Today, log files are everywhere! Each server or network component generates tons of log entries. All of them are interconnected to build complex infrastructures. Log files are often the first and only way to detect unusual events. The problem of security people is to be able the extract the right information at the right time. Browsing logs is definitively boring, time and money consuming and, helas, not performant enough (no correlation). Depending on your infrastructure, your devices can generate up to GigaBytes of log entries per day. It becomes impossible to review them manually. You need tools to achieve this.
On a security point of view, we don’t need to look for events (“something that happens at a time”) but incidents (“something that should NOT happen”). An incident is an adverse event. Thousands of events occur at a time, we need to focus on incidents! Events are collected, processed (filtered, normalized, aggregated) and archived. Incidents are results of correlations rules applied on events. Alerts can be triggered on specific incidents. Later, events can be processed for reporting purpose.

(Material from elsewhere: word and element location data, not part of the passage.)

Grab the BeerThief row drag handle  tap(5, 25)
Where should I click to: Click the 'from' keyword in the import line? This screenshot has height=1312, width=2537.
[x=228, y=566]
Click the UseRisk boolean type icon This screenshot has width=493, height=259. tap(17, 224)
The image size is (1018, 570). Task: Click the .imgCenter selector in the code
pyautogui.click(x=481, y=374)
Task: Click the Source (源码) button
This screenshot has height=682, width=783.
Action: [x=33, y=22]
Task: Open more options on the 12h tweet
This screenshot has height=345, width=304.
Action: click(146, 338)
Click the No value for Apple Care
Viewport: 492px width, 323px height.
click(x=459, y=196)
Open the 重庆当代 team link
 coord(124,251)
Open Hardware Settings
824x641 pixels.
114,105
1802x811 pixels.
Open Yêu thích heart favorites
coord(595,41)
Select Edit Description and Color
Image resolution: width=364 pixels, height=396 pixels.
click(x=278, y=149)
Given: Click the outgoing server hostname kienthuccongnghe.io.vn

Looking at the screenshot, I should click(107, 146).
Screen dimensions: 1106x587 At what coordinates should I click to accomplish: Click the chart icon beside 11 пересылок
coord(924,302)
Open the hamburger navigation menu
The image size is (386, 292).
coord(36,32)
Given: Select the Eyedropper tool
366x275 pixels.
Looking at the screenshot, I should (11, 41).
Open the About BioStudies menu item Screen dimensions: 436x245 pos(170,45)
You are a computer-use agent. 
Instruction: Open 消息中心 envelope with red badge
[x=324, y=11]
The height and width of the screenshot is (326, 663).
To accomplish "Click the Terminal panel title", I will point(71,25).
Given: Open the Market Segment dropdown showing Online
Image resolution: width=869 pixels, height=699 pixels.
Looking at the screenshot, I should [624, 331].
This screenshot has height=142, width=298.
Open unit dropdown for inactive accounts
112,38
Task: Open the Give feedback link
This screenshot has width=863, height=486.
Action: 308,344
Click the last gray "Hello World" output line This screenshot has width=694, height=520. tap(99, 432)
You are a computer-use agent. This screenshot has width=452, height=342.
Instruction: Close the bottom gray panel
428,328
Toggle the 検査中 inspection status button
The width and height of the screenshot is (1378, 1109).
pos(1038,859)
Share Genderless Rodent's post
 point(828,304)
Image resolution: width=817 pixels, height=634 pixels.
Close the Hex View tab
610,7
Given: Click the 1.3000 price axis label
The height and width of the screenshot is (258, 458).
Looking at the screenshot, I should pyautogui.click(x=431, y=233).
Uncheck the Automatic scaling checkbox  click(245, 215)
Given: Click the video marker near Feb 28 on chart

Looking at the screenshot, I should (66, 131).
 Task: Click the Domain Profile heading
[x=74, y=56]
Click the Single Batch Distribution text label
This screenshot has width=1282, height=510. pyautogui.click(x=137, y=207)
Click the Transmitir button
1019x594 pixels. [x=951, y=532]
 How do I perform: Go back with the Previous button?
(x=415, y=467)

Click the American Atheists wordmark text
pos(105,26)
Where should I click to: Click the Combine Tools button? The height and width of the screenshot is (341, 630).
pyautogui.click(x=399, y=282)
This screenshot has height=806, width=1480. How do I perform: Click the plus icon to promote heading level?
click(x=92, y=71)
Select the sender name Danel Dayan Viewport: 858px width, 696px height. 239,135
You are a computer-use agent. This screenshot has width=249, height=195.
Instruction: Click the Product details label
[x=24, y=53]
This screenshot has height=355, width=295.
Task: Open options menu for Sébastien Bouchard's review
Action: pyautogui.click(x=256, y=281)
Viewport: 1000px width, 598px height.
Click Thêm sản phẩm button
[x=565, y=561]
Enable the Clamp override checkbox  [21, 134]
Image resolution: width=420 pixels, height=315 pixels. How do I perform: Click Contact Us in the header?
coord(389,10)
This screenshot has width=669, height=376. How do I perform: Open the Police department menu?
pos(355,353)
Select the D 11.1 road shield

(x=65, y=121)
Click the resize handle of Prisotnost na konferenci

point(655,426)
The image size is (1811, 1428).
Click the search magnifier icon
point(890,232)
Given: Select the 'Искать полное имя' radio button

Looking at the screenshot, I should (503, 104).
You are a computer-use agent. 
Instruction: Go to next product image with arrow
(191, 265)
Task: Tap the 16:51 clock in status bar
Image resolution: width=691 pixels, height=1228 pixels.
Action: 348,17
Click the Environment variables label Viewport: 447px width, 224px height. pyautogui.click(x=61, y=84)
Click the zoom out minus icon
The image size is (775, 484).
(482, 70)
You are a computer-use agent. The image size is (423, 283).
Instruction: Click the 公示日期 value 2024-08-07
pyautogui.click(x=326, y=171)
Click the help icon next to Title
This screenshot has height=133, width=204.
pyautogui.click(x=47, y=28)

There are commercial products which offer complete toolboxes to perform log analyzis. They are known as SIEM (“Security Information and Event Management”) or STRM (“Security Threat Response Management”). In July 2007, I already talked about SIEM in a previous article. Personally, I’ve experience with the following products:
Unfortunately, those solutions are very expensive and complex to deploy (not on a pure technical point of view but as a full project). Does it mean that correlation will never be available to small infrastructures? Certainly not! Event smallest infrastructure must be under control: “Know your network!”. One more time, the open source world provides us very nice tools.
|Let’s have a look at the schema on the right (Click to enlarge). To process the data, we need to perform the following steps:|
- Log centralization
- Backup logs: save two copies: one for immediate processing and one for forensics
- Data processing (cleanup, events correlation)
- Notifications if required
To achieve those steps, we will use the following piece of software:
||Note: Only syslog messages will be covered here. Of course, for a complete monitoring, it will be mandatory to take into account all messages generated by the devices (SNMP traps are another good example).|
I’ll not explain how to install or configure the tools covered here. Only the interaction between then is important. Refer to their respective websites. Google will also be your best friend!
Why do we need to centralize all the logs? For easier management (further steps) but also to prevent data loss not only in case of hardware failure or human error but also security incident. If a server is compromised, the hacker will delete all the logs to remove all evidences. With a remote copy, you keep traces! Evidences must always be handled carefully (or they will loose their value as evidence). That’s why we need to create a copy of all logs as soon as possible and never process them (to avoid alteration of timestamps or data). Create another copy which will be processed by the event correlator.
syslog-ng is the best syslog server to achieve this. There are plenty of configuration examples on the Internet.
Correlation and Sanitization
Once we are ready to process messages, we will process the data via SEC. This Perl script performs the following actions:
- Suppress unwanted messages
- Match single message and take action(s)
- Pair events and take action(s)
- Match events against a threshold within a defined time period and take actions
There exists a SEC rulesets repository. It’s a good starting point to write yours.
As said in a previous post, I’m a real Groundwork addict. That’s why I use this one as reporting and alerting system. How? We will use the Nagios passive checks (Groundwork uses Nagios as back end.
Personally, I like the integration of different tools. Each separate component can be fine tuned or adapted to exactly match your requirement. But, others would like to use something ready-to-use (even if we cannot use this term here, correlation will always require a lot of time to reach a good level of correlation).
Splunk is a nice tool which collects data and index them. It can be compared as a “Google” for logs. It provides several modules: Availability, Security, Compliance and Business Intelligence.
OSSIM is an Open Source Security Information Management. The name says enough. It’s more focussed on network security.
If you decide to implement log correlation, you’ll start a huge project. The required software components installation is straight forward but the analyze of your assets (inventory, vulnerability, availability, criticity), the sizing and design of correlation rules will be the hidden part of the iceberg. Don’t start with a too large scope, focus on major assets/events first.